▶ _Supplied records_
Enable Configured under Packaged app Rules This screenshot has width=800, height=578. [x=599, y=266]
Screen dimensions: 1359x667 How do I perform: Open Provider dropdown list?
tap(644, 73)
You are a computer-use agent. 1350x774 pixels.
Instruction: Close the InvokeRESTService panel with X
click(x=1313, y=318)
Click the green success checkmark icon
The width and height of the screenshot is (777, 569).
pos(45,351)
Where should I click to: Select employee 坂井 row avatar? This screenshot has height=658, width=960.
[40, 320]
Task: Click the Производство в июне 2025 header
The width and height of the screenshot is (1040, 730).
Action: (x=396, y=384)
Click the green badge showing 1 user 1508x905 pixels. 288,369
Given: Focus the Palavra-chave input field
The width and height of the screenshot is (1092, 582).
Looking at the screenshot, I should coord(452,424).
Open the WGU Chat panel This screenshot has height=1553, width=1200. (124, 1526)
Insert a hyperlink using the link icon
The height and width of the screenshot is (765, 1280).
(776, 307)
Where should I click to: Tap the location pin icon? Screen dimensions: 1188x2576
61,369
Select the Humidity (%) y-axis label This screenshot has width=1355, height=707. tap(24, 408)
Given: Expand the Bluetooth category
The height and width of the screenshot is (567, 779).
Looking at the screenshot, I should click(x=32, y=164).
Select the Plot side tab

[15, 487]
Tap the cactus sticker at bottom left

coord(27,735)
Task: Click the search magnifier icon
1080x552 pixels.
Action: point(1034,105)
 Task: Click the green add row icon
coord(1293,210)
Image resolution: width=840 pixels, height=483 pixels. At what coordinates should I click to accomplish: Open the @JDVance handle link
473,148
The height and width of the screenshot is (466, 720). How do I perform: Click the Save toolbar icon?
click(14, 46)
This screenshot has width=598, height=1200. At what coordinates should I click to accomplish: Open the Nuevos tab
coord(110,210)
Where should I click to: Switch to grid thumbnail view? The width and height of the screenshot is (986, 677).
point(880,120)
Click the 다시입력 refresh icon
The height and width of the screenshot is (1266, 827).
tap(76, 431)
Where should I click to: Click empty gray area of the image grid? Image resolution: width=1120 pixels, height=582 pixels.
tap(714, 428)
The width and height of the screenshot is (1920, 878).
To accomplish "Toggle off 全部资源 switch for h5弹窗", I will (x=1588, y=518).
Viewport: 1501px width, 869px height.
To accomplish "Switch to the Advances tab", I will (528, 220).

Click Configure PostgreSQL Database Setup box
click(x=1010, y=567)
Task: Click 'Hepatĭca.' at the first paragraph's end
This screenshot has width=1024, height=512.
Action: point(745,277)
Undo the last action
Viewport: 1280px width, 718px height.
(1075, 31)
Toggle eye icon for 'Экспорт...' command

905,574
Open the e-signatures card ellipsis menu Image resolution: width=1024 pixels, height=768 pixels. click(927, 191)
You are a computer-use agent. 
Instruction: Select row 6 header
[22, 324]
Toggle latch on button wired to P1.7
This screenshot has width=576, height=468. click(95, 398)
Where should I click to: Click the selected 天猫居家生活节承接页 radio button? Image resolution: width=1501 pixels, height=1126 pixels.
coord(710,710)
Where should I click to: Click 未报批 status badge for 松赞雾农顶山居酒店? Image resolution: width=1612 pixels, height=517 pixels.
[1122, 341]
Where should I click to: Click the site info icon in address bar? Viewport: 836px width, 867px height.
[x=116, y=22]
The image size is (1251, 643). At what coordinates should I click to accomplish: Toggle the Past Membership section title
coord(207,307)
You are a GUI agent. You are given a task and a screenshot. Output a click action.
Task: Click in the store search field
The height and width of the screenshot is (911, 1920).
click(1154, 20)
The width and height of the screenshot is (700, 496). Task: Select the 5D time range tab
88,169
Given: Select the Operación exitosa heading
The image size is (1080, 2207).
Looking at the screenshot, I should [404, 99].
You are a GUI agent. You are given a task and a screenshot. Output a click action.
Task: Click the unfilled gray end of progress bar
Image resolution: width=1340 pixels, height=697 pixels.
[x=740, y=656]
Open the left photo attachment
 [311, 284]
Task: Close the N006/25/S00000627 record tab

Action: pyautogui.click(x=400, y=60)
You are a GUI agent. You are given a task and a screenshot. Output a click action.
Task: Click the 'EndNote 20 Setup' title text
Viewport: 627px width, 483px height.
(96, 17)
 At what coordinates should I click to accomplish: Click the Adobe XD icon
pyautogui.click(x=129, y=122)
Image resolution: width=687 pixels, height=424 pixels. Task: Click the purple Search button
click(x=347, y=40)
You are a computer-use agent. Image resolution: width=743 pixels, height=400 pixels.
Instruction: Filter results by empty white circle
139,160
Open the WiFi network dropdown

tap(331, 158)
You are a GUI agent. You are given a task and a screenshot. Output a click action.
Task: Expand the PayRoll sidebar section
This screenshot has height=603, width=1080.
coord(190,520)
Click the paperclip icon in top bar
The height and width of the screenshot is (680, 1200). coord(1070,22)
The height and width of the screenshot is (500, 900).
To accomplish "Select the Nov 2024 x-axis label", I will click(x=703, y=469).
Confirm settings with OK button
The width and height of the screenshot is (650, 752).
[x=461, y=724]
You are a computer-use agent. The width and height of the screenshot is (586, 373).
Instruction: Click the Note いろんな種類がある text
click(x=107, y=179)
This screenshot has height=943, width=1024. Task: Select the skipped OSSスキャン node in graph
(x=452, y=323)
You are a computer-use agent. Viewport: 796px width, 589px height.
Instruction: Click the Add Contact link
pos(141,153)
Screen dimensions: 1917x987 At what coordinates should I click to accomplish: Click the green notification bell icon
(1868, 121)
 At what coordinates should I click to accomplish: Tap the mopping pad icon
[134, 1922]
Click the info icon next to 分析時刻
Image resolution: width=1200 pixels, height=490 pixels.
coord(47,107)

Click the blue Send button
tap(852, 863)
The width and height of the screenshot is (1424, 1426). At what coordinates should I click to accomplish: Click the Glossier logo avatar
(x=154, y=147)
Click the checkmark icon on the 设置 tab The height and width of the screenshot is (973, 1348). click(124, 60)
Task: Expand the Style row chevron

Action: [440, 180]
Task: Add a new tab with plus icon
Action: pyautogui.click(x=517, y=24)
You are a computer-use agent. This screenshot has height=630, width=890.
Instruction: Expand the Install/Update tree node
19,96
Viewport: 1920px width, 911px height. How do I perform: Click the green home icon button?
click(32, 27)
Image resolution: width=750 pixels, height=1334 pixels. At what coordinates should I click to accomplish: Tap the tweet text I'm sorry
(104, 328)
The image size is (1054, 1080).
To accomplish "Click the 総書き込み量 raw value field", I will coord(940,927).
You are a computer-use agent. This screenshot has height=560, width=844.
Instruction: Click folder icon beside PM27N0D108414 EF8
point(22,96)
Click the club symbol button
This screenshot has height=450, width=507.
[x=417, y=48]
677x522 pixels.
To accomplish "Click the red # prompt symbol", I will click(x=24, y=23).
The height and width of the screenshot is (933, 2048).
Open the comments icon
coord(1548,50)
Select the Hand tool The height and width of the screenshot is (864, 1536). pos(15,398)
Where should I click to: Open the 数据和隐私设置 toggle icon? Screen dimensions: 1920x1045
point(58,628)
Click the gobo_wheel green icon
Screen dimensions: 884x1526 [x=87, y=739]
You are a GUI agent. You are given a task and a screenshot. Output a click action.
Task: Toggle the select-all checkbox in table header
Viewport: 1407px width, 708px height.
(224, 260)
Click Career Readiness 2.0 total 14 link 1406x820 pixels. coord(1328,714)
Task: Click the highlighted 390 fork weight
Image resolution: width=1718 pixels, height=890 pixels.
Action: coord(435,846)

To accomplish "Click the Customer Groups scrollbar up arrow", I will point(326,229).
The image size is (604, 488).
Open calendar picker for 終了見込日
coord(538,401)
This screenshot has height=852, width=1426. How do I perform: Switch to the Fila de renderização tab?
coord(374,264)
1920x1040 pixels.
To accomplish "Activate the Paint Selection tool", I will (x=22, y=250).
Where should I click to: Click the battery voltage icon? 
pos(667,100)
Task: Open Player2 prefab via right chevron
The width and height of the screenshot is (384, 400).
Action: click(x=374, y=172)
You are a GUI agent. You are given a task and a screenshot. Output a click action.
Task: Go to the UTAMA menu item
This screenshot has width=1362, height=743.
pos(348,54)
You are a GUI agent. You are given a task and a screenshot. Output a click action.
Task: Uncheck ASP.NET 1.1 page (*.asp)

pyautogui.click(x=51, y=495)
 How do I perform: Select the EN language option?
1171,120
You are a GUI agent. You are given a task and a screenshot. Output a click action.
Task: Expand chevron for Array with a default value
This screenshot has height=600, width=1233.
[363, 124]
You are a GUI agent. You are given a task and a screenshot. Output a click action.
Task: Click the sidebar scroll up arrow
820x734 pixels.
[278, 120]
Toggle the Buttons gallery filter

▶ _Directions_
Only the lines of the data holding the string "arrow" are wanted; copy each of them.

▶ _Response to this exercise_
To accomplish "Click the Customer Groups scrollbar up arrow", I will point(326,229).
Task: Click the sidebar scroll up arrow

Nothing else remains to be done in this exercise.